**DATASET ENTRIES:**

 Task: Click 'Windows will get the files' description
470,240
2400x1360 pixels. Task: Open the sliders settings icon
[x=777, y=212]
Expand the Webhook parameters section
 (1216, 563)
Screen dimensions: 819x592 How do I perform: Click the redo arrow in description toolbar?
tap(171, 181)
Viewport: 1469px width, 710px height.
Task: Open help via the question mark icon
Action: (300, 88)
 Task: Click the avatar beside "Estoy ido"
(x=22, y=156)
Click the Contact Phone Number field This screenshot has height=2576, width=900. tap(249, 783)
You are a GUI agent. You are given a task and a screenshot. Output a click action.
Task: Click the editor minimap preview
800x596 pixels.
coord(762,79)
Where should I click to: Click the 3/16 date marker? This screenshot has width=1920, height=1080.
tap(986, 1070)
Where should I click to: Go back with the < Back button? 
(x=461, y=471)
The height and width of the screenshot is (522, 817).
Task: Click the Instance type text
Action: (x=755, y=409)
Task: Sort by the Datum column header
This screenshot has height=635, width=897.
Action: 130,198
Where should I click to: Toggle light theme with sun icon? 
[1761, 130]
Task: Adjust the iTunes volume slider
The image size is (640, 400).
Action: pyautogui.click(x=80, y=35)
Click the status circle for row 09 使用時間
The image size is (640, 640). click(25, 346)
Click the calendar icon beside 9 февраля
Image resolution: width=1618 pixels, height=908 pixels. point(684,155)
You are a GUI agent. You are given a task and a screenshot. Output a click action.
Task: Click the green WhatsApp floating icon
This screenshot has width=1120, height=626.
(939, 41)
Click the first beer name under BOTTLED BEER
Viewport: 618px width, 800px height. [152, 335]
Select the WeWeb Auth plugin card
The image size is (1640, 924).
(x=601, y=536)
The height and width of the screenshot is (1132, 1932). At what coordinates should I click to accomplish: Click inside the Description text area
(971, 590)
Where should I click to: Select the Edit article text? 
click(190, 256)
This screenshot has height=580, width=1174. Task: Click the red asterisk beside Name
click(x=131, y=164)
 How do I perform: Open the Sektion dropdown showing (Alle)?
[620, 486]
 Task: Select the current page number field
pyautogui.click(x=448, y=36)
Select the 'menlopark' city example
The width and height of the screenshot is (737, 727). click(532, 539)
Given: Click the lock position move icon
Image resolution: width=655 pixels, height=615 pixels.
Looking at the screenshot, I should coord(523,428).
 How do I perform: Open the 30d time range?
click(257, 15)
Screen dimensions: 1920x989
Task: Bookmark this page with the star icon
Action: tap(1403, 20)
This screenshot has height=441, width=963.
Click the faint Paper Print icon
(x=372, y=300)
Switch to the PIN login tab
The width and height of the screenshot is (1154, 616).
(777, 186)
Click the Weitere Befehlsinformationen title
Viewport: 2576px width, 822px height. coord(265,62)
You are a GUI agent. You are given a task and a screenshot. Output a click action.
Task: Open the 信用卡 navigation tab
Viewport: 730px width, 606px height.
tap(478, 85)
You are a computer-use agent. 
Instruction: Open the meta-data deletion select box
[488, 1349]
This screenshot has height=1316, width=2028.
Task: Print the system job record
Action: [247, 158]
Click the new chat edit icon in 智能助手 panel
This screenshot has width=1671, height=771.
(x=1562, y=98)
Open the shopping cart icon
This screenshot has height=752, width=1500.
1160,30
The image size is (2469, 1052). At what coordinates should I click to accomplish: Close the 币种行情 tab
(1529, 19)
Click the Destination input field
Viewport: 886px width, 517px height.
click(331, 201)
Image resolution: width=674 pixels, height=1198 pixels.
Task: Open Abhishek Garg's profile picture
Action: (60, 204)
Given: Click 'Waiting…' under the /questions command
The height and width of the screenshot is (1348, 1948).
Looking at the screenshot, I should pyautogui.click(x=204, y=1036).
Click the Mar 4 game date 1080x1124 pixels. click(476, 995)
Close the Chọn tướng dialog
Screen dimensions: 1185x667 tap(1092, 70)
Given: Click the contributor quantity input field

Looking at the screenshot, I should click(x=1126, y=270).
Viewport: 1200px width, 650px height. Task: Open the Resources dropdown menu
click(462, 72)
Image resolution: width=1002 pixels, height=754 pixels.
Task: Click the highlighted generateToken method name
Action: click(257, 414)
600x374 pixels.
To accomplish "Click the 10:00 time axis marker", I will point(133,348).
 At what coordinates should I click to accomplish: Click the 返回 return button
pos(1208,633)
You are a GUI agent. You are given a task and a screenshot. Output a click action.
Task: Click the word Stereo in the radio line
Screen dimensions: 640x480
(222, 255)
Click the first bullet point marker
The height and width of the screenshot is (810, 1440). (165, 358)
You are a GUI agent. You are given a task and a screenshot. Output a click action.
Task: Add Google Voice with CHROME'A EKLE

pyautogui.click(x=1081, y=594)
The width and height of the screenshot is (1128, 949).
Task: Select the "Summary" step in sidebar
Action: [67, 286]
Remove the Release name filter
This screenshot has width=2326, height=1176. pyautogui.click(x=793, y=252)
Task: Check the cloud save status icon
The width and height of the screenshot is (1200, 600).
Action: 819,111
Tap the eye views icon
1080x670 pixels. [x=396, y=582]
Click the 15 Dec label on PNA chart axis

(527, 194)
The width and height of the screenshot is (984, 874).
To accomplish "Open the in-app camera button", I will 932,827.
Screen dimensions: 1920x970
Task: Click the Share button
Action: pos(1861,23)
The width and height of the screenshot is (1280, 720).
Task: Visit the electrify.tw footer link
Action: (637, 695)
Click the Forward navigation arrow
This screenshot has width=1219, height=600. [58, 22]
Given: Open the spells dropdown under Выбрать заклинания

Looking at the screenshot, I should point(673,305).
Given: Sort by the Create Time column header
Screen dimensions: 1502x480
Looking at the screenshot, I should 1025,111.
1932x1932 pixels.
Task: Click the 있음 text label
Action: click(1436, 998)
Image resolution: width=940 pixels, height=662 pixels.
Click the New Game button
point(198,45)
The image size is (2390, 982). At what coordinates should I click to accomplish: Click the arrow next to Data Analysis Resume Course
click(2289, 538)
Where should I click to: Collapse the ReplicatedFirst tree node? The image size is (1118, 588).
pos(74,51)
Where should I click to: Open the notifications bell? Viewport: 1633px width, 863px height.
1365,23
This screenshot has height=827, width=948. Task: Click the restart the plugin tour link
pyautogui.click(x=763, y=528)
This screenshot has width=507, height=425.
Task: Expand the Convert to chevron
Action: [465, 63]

**EXERCISE DIRECTIONS:** Copy out all the records again, changing every "Where should I click to" to "Where do I click to" and keeping everything else the same.

**WORKED SOLUTION:**
 Task: Click 'Windows will get the files' description
470,240
2400x1360 pixels. Task: Open the sliders settings icon
[x=777, y=212]
Expand the Webhook parameters section
 (1216, 563)
Screen dimensions: 819x592 How do I perform: Click the redo arrow in description toolbar?
tap(171, 181)
Viewport: 1469px width, 710px height.
Task: Open help via the question mark icon
Action: (300, 88)
 Task: Click the avatar beside "Estoy ido"
(x=22, y=156)
Click the Contact Phone Number field This screenshot has height=2576, width=900. tap(249, 783)
You are a GUI agent. You are given a task and a screenshot. Output a click action.
Task: Click the editor minimap preview
800x596 pixels.
coord(762,79)
Where do I click to: Click the 3/16 date marker? This screenshot has width=1920, height=1080.
tap(986, 1070)
Where do I click to: Go back with the < Back button? 
(x=461, y=471)
The height and width of the screenshot is (522, 817).
Task: Click the Instance type text
Action: (x=755, y=409)
Task: Sort by the Datum column header
This screenshot has height=635, width=897.
Action: 130,198
Where do I click to: Toggle light theme with sun icon? 
[1761, 130]
Task: Adjust the iTunes volume slider
The image size is (640, 400).
Action: pyautogui.click(x=80, y=35)
Click the status circle for row 09 使用時間
The image size is (640, 640). click(25, 346)
Click the calendar icon beside 9 февраля
Image resolution: width=1618 pixels, height=908 pixels. point(684,155)
You are a GUI agent. You are given a task and a screenshot. Output a click action.
Task: Click the green WhatsApp floating icon
This screenshot has width=1120, height=626.
(939, 41)
Click the first beer name under BOTTLED BEER
Viewport: 618px width, 800px height. [152, 335]
Select the WeWeb Auth plugin card
The image size is (1640, 924).
(x=601, y=536)
The height and width of the screenshot is (1132, 1932). At what coordinates should I click to accomplish: Click inside the Description text area
(971, 590)
Where do I click to: Select the Edit article text? 
click(190, 256)
This screenshot has height=580, width=1174. Task: Click the red asterisk beside Name
click(x=131, y=164)
 How do I perform: Open the Sektion dropdown showing (Alle)?
[620, 486]
 Task: Select the current page number field
pyautogui.click(x=448, y=36)
Select the 'menlopark' city example
The width and height of the screenshot is (737, 727). click(532, 539)
Given: Click the lock position move icon
Image resolution: width=655 pixels, height=615 pixels.
Looking at the screenshot, I should coord(523,428).
 How do I perform: Open the 30d time range?
click(257, 15)
Screen dimensions: 1920x989
Task: Bookmark this page with the star icon
Action: tap(1403, 20)
This screenshot has height=441, width=963.
Click the faint Paper Print icon
(x=372, y=300)
Switch to the PIN login tab
The width and height of the screenshot is (1154, 616).
(777, 186)
Click the Weitere Befehlsinformationen title
Viewport: 2576px width, 822px height. coord(265,62)
You are a GUI agent. You are given a task and a screenshot. Output a click action.
Task: Open the 信用卡 navigation tab
Viewport: 730px width, 606px height.
tap(478, 85)
You are a computer-use agent. 
Instruction: Open the meta-data deletion select box
[488, 1349]
This screenshot has height=1316, width=2028.
Task: Print the system job record
Action: [247, 158]
Click the new chat edit icon in 智能助手 panel
This screenshot has width=1671, height=771.
(x=1562, y=98)
Open the shopping cart icon
This screenshot has height=752, width=1500.
1160,30
The image size is (2469, 1052). At what coordinates should I click to accomplish: Close the 币种行情 tab
(1529, 19)
Click the Destination input field
Viewport: 886px width, 517px height.
click(331, 201)
Image resolution: width=674 pixels, height=1198 pixels.
Task: Open Abhishek Garg's profile picture
Action: (60, 204)
Given: Click 'Waiting…' under the /questions command
The height and width of the screenshot is (1348, 1948).
Looking at the screenshot, I should pyautogui.click(x=204, y=1036).
Click the Mar 4 game date 1080x1124 pixels. click(476, 995)
Close the Chọn tướng dialog
Screen dimensions: 1185x667 tap(1092, 70)
Given: Click the contributor quantity input field

Looking at the screenshot, I should click(x=1126, y=270).
Viewport: 1200px width, 650px height. Task: Open the Resources dropdown menu
click(462, 72)
Image resolution: width=1002 pixels, height=754 pixels.
Task: Click the highlighted generateToken method name
Action: click(257, 414)
600x374 pixels.
To accomplish "Click the 10:00 time axis marker", I will point(133,348).
 At what coordinates should I click to accomplish: Click the 返回 return button
pos(1208,633)
You are a GUI agent. You are given a task and a screenshot. Output a click action.
Task: Click the word Stereo in the radio line
Screen dimensions: 640x480
(222, 255)
Click the first bullet point marker
The height and width of the screenshot is (810, 1440). (165, 358)
You are a GUI agent. You are given a task and a screenshot. Output a click action.
Task: Add Google Voice with CHROME'A EKLE

pyautogui.click(x=1081, y=594)
The width and height of the screenshot is (1128, 949).
Task: Select the "Summary" step in sidebar
Action: [67, 286]
Remove the Release name filter
This screenshot has width=2326, height=1176. pyautogui.click(x=793, y=252)
Task: Check the cloud save status icon
The width and height of the screenshot is (1200, 600).
Action: 819,111
Tap the eye views icon
1080x670 pixels. [x=396, y=582]
Click the 15 Dec label on PNA chart axis

(527, 194)
The width and height of the screenshot is (984, 874).
To accomplish "Open the in-app camera button", I will 932,827.
Screen dimensions: 1920x970
Task: Click the Share button
Action: pos(1861,23)
The width and height of the screenshot is (1280, 720).
Task: Visit the electrify.tw footer link
Action: (637, 695)
Click the Forward navigation arrow
This screenshot has width=1219, height=600. [58, 22]
Given: Open the spells dropdown under Выбрать заклинания

Looking at the screenshot, I should point(673,305).
Given: Sort by the Create Time column header
Screen dimensions: 1502x480
Looking at the screenshot, I should 1025,111.
1932x1932 pixels.
Task: Click the 있음 text label
Action: click(1436, 998)
Image resolution: width=940 pixels, height=662 pixels.
Click the New Game button
point(198,45)
The image size is (2390, 982). At what coordinates should I click to accomplish: Click the arrow next to Data Analysis Resume Course
click(2289, 538)
Where do I click to: Collapse the ReplicatedFirst tree node? The image size is (1118, 588).
pos(74,51)
Where do I click to: Open the notifications bell? Viewport: 1633px width, 863px height.
1365,23
This screenshot has height=827, width=948. Task: Click the restart the plugin tour link
pyautogui.click(x=763, y=528)
This screenshot has width=507, height=425.
Task: Expand the Convert to chevron
Action: [465, 63]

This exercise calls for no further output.